## WHAT THE TASK REQUIRES:
Rewrite the items below as a numbered list, one line per number, skipping any blank lines.

## PROVIDED RECORDS:
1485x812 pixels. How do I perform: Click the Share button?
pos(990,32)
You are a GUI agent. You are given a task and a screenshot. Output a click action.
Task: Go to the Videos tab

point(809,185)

## TASK OUTPUT:
1. 1485x812 pixels. How do I perform: Click the Share button?
2. pos(990,32)
3. You are a GUI agent. You are given a task and a screenshot. Output a click action.
4. Task: Go to the Videos tab
5. point(809,185)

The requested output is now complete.